The findings were nuanced. Hospital stays shortened by about a third of a day (roughly 5%) after the Medicare cutoff, while discharges to nursing homes increased by 1.56 percentage points and discharges to home decreased by about 2 percentage points. This suggests Medicare shifted where patients went after the hospital, not necessarily how they were treated inside it. Emergency treatments, blood transfusions, ICU admissions, ventilator use, and mortality showed no meaningful change at the age-65 threshold.
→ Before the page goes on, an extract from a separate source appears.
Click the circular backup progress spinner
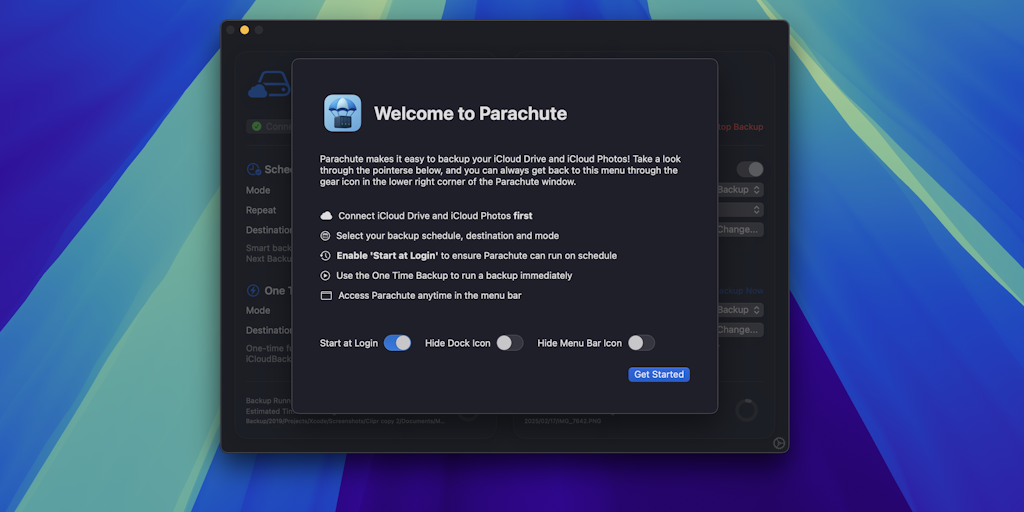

The actual medical care patients received in the hospital was largely the same on both sides of the cutoff.
This example illustrates both the power and the limitations of the method. It can isolate the effect of insurance coverage from the effect of aging, something that would be impossible with a simple comparison of insured and uninsured patients. But the findings only speak to the experience of 65-year-olds, not to what Medicare might do for a 45-year-old or an 80-year-old.
Why Researchers Value This Method
Regression discontinuity sits in a sweet spot between randomized experiments and ordinary observational studies. It doesn’t require researchers to randomly assign people to groups, which is often impractical or unethical. But unlike a simple comparison of treated and untreated people, it has a built-in mechanism for ensuring the groups being compared are genuinely similar. The cutoff creates that similarity automatically, as long as people can’t precisely control which side they land on.
The tradeoff is generalizability. Because the effect is local to people near the threshold, you can’t automatically extend the findings to a broader population. And because adequate power requires large datasets, the method works best in settings where administrative records or large surveys provide enough observations near the cutoff. When those conditions are met, regression discontinuity produces some of the most believable causal evidence available outside of a controlled trial.